Masing-masing warteg akan ditransfer Rp 1,5 juta per hari untuk membuatkan 100 nasi bungkus dikali 1000 warteg.
Namun ada beberapa syarat atas hal ini.
"Ada, pertama setiap warteg harus memasang 2 spanduk ACT, kedua setidaknya 10 nasi bungkus pada setiap warteg harus didokumentasikan saat pemberian kepada fakir-miskin, lalu saya diundang datang ke Kantor ACT di Cilandak, Jakarta Timur untuk difoto terkait kerja sama dengan 1.000 warteg se-Jabodetabek ini," kata Mukroni dikutip dari Kompas TV.
Keanehan
Keanehan dari program ini adalah bantuan hanya diberikan satu bulan yaitu pertengahan Maret sampai pertengahan April 2020.
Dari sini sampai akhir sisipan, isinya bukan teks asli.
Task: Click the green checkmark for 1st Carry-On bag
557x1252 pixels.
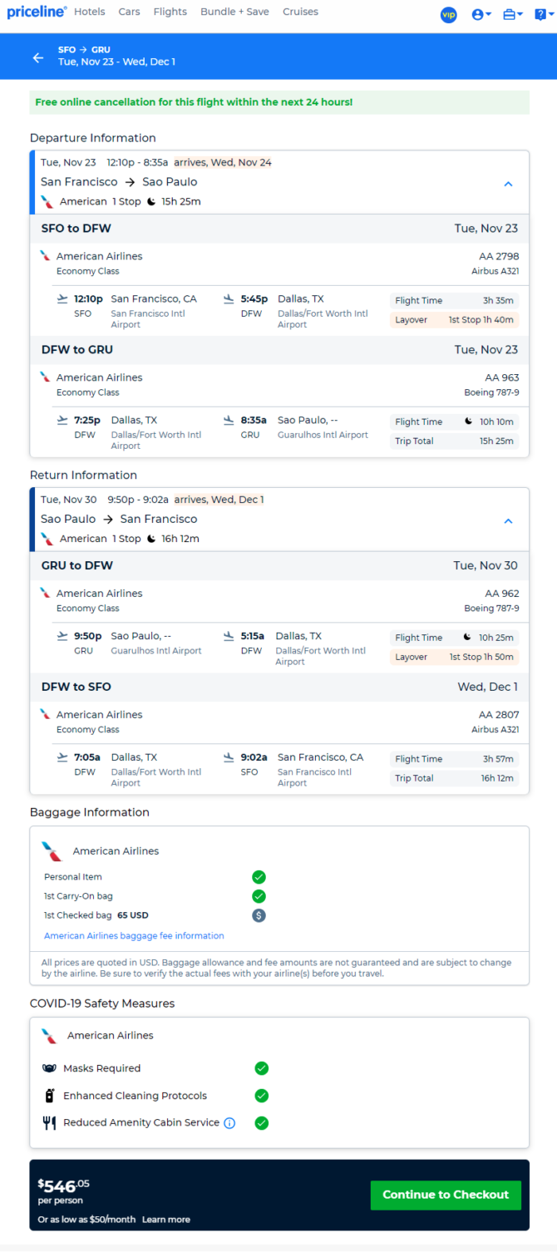Action: click(x=259, y=896)
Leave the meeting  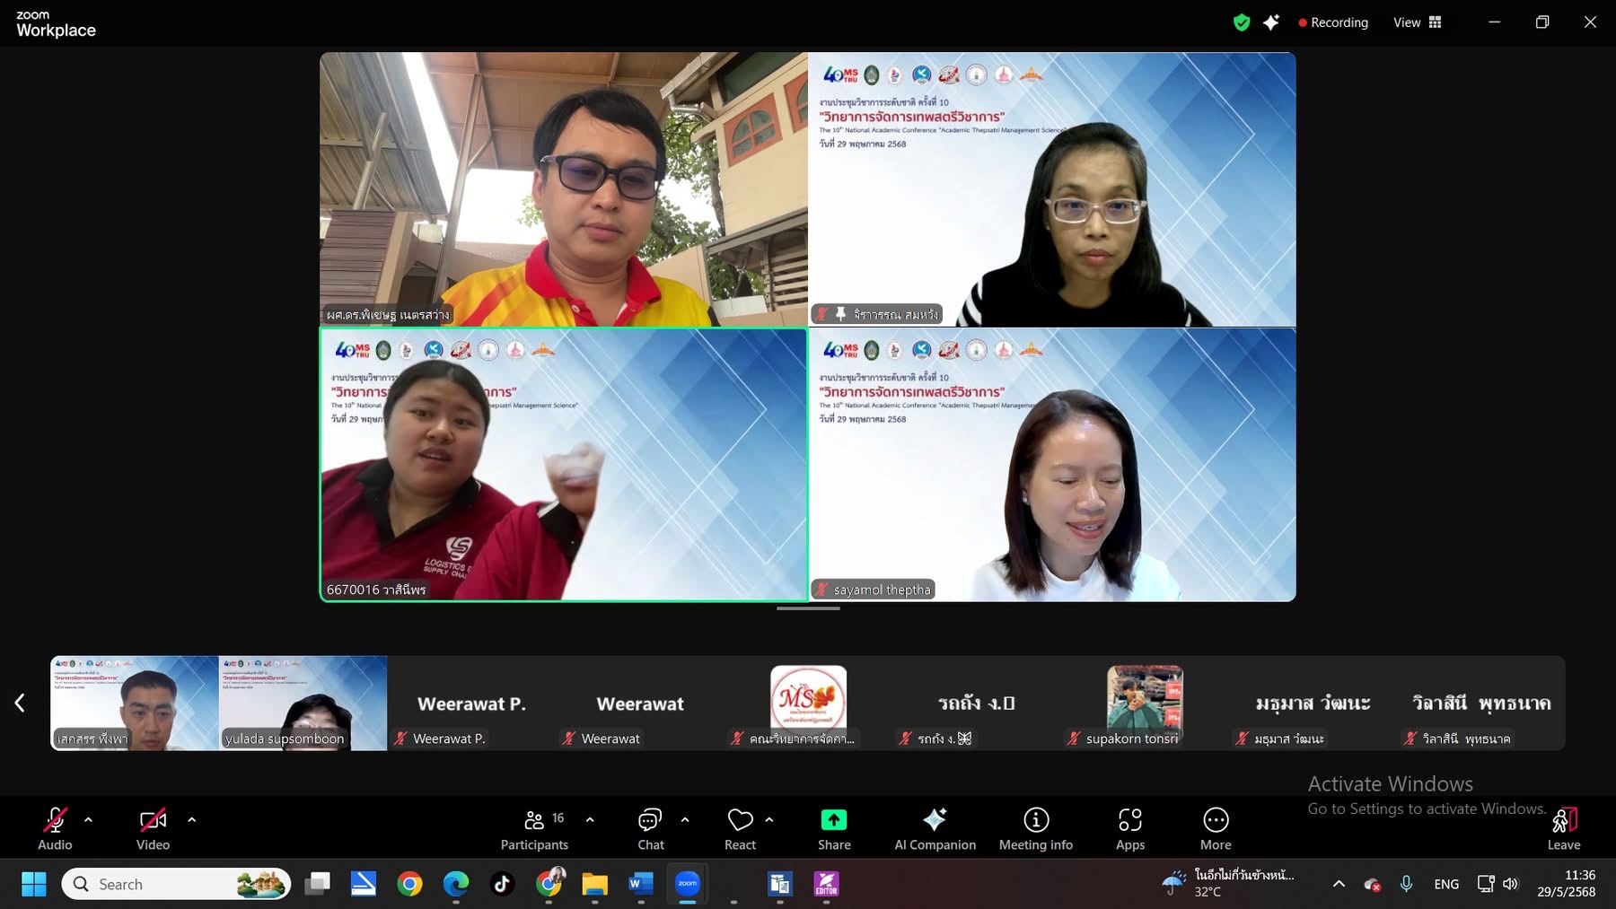[x=1563, y=829]
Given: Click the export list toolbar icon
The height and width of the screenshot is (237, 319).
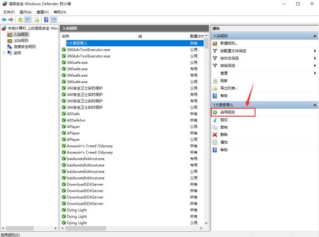Looking at the screenshot, I should point(37,20).
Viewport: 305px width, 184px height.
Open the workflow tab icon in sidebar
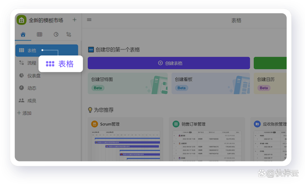69,35
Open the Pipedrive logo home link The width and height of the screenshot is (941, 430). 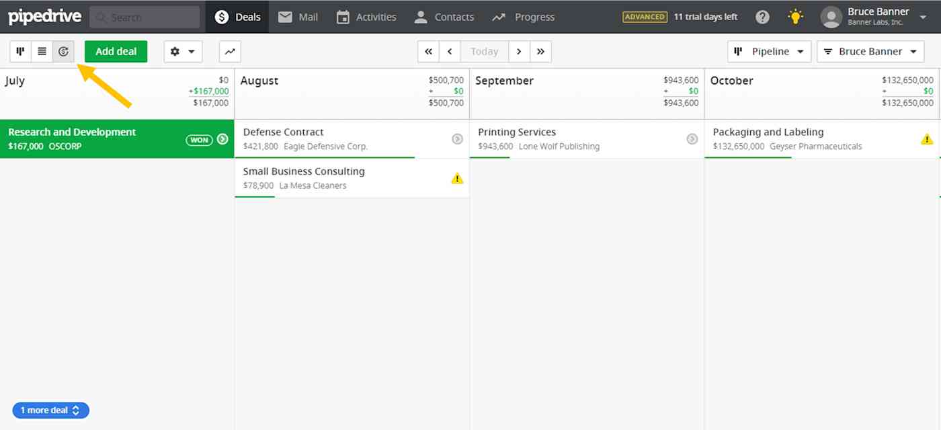coord(44,17)
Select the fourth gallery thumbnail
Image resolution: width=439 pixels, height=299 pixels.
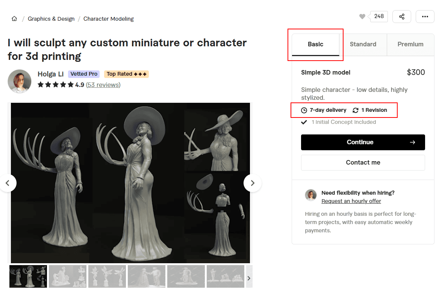(147, 276)
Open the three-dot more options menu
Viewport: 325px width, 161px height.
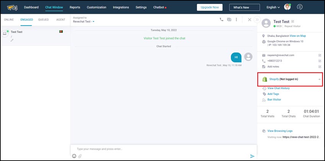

Padahal, kondisi lebih parah adalah pasca April 2020 yaitu resesi ekonomi yang menyebabkan PHK massal terjadi, dengan jumlah mencapai 20 kali lebih tinggi dari tahun sebelumnya 2019.
Pengangguran kemudian bertambah drastis, yang otomatis menambah kemiskinan.
Mukroni menyebut di saat yang sulit ini, malah bantuan tidak datang, sementara semua dokumentasi foto dan spanduk terus terpampang.
"Saya jadi merasa diperalat, saya baru sadar ketika ada rame-rame soal ACT ini!" keluh Mukroni kepada Aiman.
Kotak sumbangan aneh
Mukroni menjelaskan ada keanehan berikutnya adalah kotak sumbangan yang dititipkan di warteg-warteg yang ditransfer uang untuk nasi bungkus tadi.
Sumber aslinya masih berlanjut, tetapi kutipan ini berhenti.